According to Palestinian and international agencies, at least 37,124 Palestinians—mostly women and children—have been killed by Israeli forces during the 248-day Gaza onslaught, which is the subject of an International Criminal Court genocide case brought by South Africa and supported by more than 30 nations and regional blocs. Nearly 85,000 Palestinians have also been injured. At least 11,000 other Palestinians are missing and believed buried beneath the rubble of hundreds of thousands of bombed-out buildings.
International Criminal Court Prosecutor Karim Khan is seeking arrest warrants for Netanyahu, Israeli Defense Minister Yoav Gallant, and three Hamas leaders for alleged crimes including extermination.
Algerian Ambassador Amar Bendjama said after Monday's vote that "as a free and dignified people, the Palestinians will never accept living under occupation.
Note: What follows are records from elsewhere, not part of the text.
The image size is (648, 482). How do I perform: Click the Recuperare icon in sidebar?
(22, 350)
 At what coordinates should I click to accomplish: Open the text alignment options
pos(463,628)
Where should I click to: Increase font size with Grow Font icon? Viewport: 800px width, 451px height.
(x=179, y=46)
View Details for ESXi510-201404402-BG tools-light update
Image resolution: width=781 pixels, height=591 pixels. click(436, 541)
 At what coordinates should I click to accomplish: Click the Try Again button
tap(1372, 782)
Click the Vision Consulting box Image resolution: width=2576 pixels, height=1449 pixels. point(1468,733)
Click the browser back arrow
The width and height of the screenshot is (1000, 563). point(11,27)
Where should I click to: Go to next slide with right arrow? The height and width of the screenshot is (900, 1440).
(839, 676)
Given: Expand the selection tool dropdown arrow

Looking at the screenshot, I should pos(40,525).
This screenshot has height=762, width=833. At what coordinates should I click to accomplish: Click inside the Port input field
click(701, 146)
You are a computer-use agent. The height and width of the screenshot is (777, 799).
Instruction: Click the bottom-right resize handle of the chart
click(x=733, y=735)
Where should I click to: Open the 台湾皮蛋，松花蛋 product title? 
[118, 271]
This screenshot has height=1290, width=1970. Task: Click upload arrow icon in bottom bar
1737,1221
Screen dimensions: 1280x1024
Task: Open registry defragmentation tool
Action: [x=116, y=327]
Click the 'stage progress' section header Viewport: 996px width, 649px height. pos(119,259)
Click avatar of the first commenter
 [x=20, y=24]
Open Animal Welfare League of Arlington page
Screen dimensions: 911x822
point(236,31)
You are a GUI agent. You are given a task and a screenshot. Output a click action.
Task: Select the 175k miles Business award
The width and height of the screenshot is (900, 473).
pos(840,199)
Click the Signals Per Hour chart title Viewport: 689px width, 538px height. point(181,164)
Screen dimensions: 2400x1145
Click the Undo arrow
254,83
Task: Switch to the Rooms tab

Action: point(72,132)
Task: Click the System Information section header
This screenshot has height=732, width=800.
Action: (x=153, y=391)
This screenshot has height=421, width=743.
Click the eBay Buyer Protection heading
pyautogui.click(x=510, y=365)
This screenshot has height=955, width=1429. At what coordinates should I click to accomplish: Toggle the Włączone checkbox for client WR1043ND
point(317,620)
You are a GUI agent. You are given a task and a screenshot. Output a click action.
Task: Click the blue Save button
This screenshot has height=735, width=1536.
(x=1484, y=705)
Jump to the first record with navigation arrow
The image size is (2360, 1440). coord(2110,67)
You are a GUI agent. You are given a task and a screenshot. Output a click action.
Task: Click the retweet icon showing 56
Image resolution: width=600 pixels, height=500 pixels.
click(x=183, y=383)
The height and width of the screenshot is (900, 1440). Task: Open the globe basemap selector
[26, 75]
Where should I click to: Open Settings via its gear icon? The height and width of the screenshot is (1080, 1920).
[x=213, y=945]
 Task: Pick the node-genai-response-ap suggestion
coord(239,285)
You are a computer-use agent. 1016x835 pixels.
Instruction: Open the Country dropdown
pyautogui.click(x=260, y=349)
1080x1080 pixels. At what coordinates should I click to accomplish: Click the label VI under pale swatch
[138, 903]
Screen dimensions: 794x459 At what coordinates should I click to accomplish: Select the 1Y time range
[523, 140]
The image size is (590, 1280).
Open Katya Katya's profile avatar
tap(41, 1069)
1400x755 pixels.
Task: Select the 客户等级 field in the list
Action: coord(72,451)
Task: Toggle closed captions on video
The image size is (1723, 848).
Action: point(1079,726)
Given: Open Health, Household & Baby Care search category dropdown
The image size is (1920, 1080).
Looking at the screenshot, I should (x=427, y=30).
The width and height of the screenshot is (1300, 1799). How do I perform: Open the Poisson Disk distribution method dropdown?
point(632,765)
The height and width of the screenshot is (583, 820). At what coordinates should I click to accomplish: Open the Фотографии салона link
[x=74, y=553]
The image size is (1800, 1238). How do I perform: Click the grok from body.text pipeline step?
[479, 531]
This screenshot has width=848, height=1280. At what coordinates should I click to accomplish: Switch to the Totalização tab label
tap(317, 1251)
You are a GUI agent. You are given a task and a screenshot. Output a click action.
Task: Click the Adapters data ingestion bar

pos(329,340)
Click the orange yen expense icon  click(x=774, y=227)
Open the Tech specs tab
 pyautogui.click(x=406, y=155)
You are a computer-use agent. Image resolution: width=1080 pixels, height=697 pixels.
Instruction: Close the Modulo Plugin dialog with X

They will never abdicate their fight for liberation."
"This text is not perfect, but it offers a glimmer of hope to the Palestinians as the alternative is continued killing and suffering," he added. "We voted for this text to give diplomacy a chance. It is time to halt the killing."
The Security Council resolution's passage follows last month's vote by the U.N. General Assembly to recognize Palestinian statehood—a move supported by 143 members of the World Body but vehemently opposed by Israel and the U.S. Only nine nations voted against recognizing Palestine as an independent state.